The pains get worse, so Lydia brings you a ‘screwdriver,’ she calls it, and one for Judy. Orange juice with something funny in it, but it tastes pretty good. You have two. Judy barely finishes hers. You, Judy and Lydia walk the three blocks to Saint Mary’s, joking and laughing all the way. Even the pain is funny (still). John’s with Whitey- “I’ll be up ta see ya, kid, and don’t you worry, women been having babies for-ever!” You think of the baby, the tiny rosebud, trying to be born. Come out of you. You felt her move just once, but clearly, from one side of your stomach to the other. Her foot, that bump. You dreamt her, so you know, her. Her name, Antoinette Therese. You want her to be a queen. You tell no one about the dream, especially the nuns. If Mamacita were alive, you’d tell her of course. But you know Mamacita knows everything anyway. You heard her voice deep in your right ear. Guerrero, warrior, “No te dejas, niña.” She’d toss you out the door when you’d come in crying, to take care of yourself. Fight back. La vida. Guerrero, warrior.

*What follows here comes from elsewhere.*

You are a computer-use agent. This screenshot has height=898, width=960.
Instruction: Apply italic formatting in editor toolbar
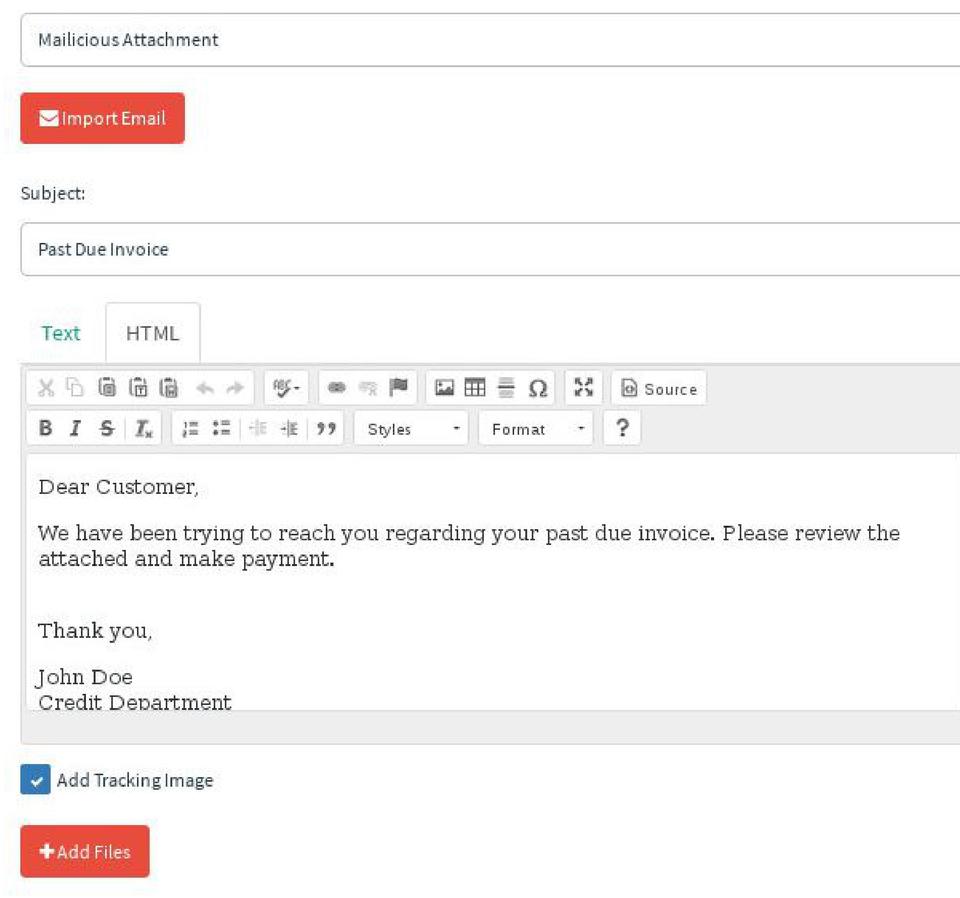click(x=75, y=429)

The nuns are shocked, your laughing face. They take you to a room, all by yourself, and leave you there. There’s a window to the street. Guerrero Street. Some trees. You push the window open. Wind. The birds are singing to the Child Sun grown old, tired. Stretches of blood-red-violet. Mamacita had a song for the Child Sun grown old, tired. You hear her voice, the rattle, but not the words. The pain in your belly comes and goes, making you double over and moan. You begin to walk the room between pains and it helps. You’re still a little dizzy from the orange juice drink but fading- no one to talk to, joke with.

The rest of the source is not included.